The changes come with a push from federal lawmakers and consumers to make hospital systems less aggressive when collecting debts.

Novant Health, which operates four hospitals in Mecklenburg County, N.C., began offering interest-free payment plans for patients with outstanding bills in 2013. Carolinas HealthCare, which had offered some interest-free plans for at least 10 years, has expanded those options. At Carolinas HealthCare, charity care for uninsured patients rose from $224 million in 2012 to $324 million in 2013.

Insured workers with deductibles have jumped from 55% to 80% since 2006, according to the Kaiser Family Foundation. The average annual deductible today is $1,135, compared with $826 in 2009, Kaiser data show.
While health care reform has increased the number of people with insurance, even those with insurance are spending more for their own care because of a rise in high-deductible plans. These plans have lower premiums but require consumers to pay more before getting reimbursed.

The Consumer Financial Protection Bureau reported last monththat 52% of all debt on credit reports is from medical expenses. An estimated 43 million Americans carry delinquent medical debt on their credit reports.

For 15 million people, medical debt is the only debt they have in collections in their credit report, according to the CFPB.

Charlotte hospital officials report they have not seen a drop in the number of uninsured patients despite the federal requirement that most Americans buy insurance. Part of the reason could be that North Carolina and South Carolina did not accept federal money to expand Medicaid.

Hospital officials said the first year of the Affordable Care Act showed that a subsidized policy with high out-of-pocket costs isn’t always much better than no insurance – for patients or hospitals. Low-income people often chose the high-deductible plans with the lowest premium, then avoided or delayed care because they couldn't cover the deductible.

Stephen Burr, senior vice president of patient financial services for Carolinas HealthCare, said the system's financial counselors in the past year have noticed that more people are having trouble paying their bills. Bad debt – the amount left unpaid by patients who don't qualify for charity care – rose for Carolinas HealthCare from $243 million in 2012 to $290 million for 2013.

All of Novant's patient payment plans have been converted to interest-free accounts, said Melanie Wilson, a vice president in charge of billing and collections for Winston-Salem, N.C.-based Novant.

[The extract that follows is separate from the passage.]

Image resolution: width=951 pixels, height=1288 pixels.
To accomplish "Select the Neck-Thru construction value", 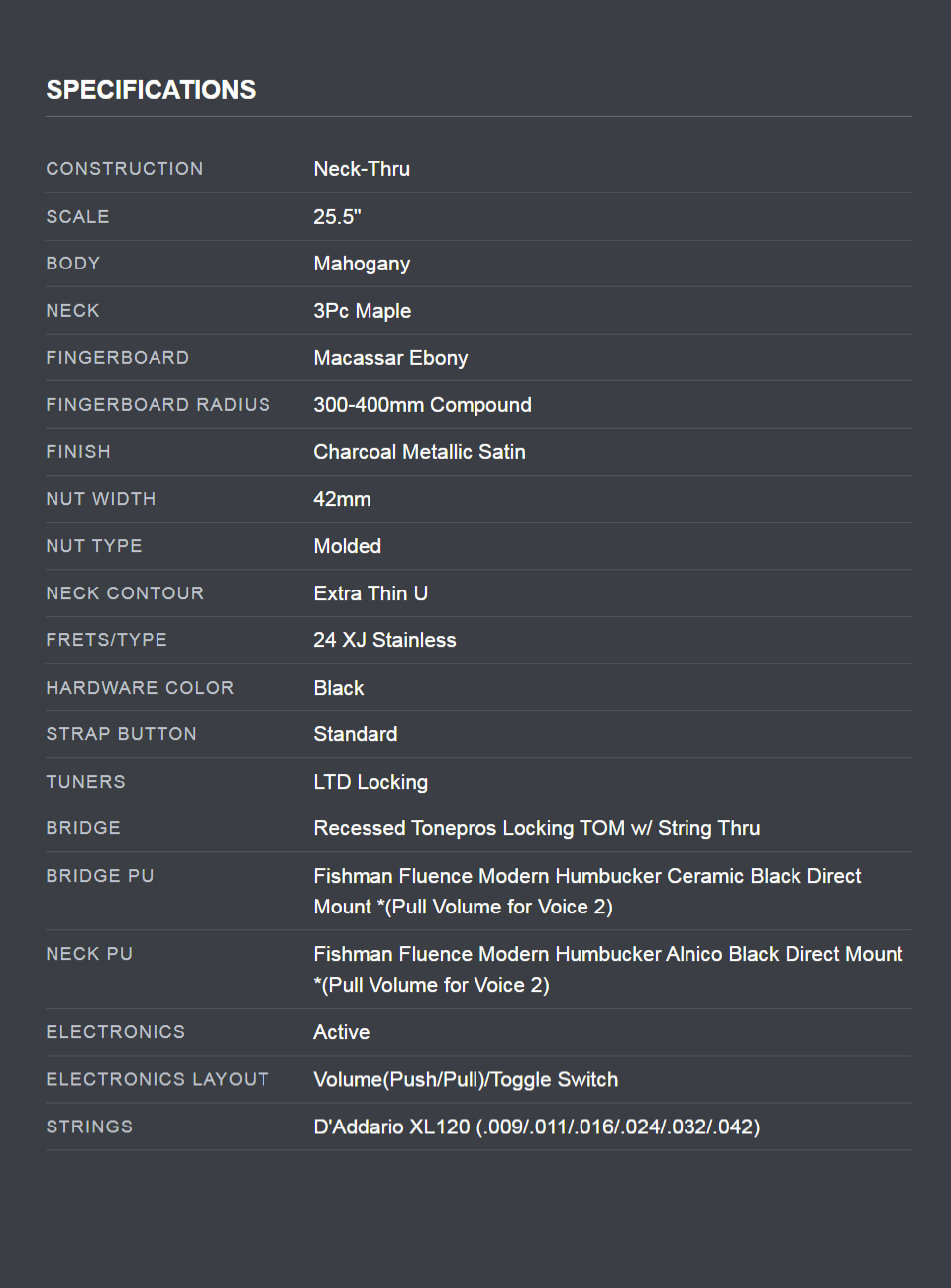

In December, Novant expanded access to interest-free plans from hospital bills to physician practices.

Novant began offering multiyear zero-interest payment plans to patients through ClearBalance, a San Diego-based company, in 2013. Wilson told the Charlotte Observer that Novant's previous vendor "acted like a collections agency" and "wasn’t always as friendly to our patients as we would like for them to be."

ClearBalance doesn't use "strong-arm-type tactics" and is "more an extension of us," she said. "This really wasn't about increasing revenue or increasing money to our bottom line. It was more about 'How do we do the right thing for our patients?' "

Novant charged 12% interest on payment plans and patients had a 31% default rate under its previous collection practice. Since moving to zero-interest loans, the default rate has dropped to 9.6% and Novant collected 6% more from patients on payment plans in 2014 than the year before, Wilson said.

Fair Isaac Corporation (FICO) recently started using a new scoring model that changes the way medical debt is weighted and no longer factors in overdue payments that have since been made. The CFPB expects to propose new rules for collection agencies this year, focusing on accuracy and how consumers are treated.